Collaborateur / concepteur sonore : Frédéric Lebrasseur

 

salle 2
karen kraven
as above, so below

Avec As Above, So Below, Karen Kraven sollicite l’imaginaire du spectateur en l’obligeant à se raconter, voire à s’inventer, l’histoire reliant les éléments qu’il observe ou expérimente. Une immense photographie noir et blanc au grain extrêmement présent tapisse, telle une murale, le mur du fond de la petite galerie. Recouverte d’une grille formée de roches aux propriétés magnétiques, l’image montre l’ouverture condamnée d’une pièce qui, selon la légende, aurait autrefois servi de repaires pour les activités illégales menées par Al Capone durant la prohibition. Un dossard de jockey reprenant celui porté par Earle Sande, qui courait en 1930 sur le cheval Gallant Fox, qualifié de météorite, mène aussi à l’histoire du truand qui fréquentait assidûment l’univers de la course et du jeu. Une photographie plus énigmatique, encadrée et accrochée au mur, montre une forme sphérique blanche se découpant dans un environnement noir alors qu’une boule, de la taille de la lueur immortalisée, est encastrée dans une autre cloison de la galerie. Les trous enfoncés dans la surface sphérique trahissent sa nature de boule de bowling, suspendue entre deux pièces, entre deux temps, à l’image de l’installation elle-même dont la salle principale se prolonge, au moyen de la murale fixée à une de ses extrémités, dans un univers autre, issu d’un autre temps et d’un autre espace. Une copie d’un ancien numéro du magazine Playgirl ainsi qu’une structure sculpturale se trouvent également sur les lieux.

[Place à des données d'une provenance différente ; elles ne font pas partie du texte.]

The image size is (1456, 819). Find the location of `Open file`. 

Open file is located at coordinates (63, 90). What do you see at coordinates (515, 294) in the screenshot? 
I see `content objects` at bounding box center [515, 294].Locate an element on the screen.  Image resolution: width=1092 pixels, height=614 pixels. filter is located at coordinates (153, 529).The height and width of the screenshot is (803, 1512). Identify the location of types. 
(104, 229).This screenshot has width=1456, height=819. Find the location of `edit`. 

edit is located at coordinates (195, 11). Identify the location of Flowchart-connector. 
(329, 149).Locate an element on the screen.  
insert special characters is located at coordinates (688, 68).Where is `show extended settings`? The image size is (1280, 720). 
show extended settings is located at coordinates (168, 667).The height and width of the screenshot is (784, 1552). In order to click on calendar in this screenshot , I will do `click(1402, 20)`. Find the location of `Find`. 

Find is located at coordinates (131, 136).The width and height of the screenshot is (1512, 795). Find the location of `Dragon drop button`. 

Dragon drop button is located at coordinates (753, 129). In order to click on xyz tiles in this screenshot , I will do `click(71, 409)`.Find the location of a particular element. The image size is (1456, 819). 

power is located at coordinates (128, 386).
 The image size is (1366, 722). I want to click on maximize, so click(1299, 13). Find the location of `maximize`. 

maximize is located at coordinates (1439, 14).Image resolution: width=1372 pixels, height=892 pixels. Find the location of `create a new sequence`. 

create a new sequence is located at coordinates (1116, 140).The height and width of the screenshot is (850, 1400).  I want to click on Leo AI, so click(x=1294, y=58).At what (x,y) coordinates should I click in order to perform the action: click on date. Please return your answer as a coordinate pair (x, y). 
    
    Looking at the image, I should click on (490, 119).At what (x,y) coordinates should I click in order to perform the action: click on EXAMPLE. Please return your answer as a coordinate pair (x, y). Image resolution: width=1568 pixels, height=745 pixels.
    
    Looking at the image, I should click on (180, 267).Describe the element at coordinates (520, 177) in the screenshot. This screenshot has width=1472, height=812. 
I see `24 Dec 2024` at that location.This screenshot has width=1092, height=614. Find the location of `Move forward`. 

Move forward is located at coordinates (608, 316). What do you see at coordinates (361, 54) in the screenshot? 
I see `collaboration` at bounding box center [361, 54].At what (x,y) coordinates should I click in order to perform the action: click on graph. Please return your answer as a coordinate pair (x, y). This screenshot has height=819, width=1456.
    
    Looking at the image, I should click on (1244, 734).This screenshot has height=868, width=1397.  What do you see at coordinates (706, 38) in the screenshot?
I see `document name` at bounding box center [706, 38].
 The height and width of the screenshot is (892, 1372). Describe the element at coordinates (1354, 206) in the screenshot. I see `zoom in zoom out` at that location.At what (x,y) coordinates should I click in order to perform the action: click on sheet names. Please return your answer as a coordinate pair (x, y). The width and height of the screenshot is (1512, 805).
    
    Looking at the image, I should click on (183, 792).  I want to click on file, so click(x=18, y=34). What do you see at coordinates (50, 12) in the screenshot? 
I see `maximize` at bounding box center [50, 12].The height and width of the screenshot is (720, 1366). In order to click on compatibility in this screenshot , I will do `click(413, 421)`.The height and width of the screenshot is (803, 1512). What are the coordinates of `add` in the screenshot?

Parce qu’elle est scellée, l’ouverture agit comme une provocation, attisant la curiosité, l’attirant à la manière d’un aimant. Que reste-t-il sur les lieux du crime? Que se passait-il réellement derrière cette palissade? En quoi le magazine et les autres accessoires dispersés sont-ils liés à l’anecdote à laquelle l’artiste elle-même souhaite nous faire penser? L’installation, agissant comme une mise en scène,comme un décor attendant que les acteurs de la scène devant s’y dérouler daignent se présenter, paraît en suspens. Sa facture ancienne, dépassée, en fait un canevas idéal pour la projection : appartenant à une autre époque, il est encore plus facile d’en fabuler le contexte. Il n’est d’ailleurs pas anodin de noter que Karen Kraven s’est toujours intéressée au cinéma, aux plateaux de tournage et aux artifices qui y sont déployés. En témoigne l’installation This is a Place to Wait out the Rain, présentée en 2011 à la galerie Leonard & Bina Ellen, à l’occasion de l’exposition Ignition sur le travail d’étudiants terminant leur maîtrise. L’œuvre révélait le procédé par lequel, au cinéma, on donne l’illusion de la pluie, c’est-à-dire en faisant glisser des gouttes le long d’une vitre donnant sur l’extérieur. Bien que l’on voie rarement lors d’un orage l’eau s’écouler ainsi sur les paroies d’une fenêtre, le cinéphile n’y voit que du feu. Ce qui prouve d’une façon légèrement dérangeante que l’on croit parfois davantage à l’idée que l’on se fait de la réalité qu’à la réalité elle-même.
www.karenkraven.com

 

Poste audio
frédéric Lebrasseur
J’ai été élevé par des végétaux live à la radio

Musicien autodidacte et improvisateur né, Frédéric Lebrasseur se retrouve derrière la batterie et aux percussions dans une tonne d’orchestres. Créateur d’univers sonores dynamiques et particuliers au théâtre, dans le monde de la marionnette, au cinéma, au cirque et en danse contemporaine, sa musique et ses performances ont fait le tour du monde. Il aime relever les défis, que ce soit concevoir la dramaturgie et la musique pour une fontaine ou diriger une symphonie portuaire improvisée du mât d’un bateau, pour commémorer les 20 ans de la démocratie en Pologne. Il présente l’œuvre J’ai été élevé par des végétaux live à la radio!, créée dans le cadre du Mois Multi 10 à Québec, au café-bistrot L’Abraham-Martin et présentée en direct sur les ondes de CKIA 88,3. Un spectacle sonore en solo sur le thème des végétaux, des animaux, de la vie et de la mort, une improvisation sur batterie, laptop, légumes et autres végétaux.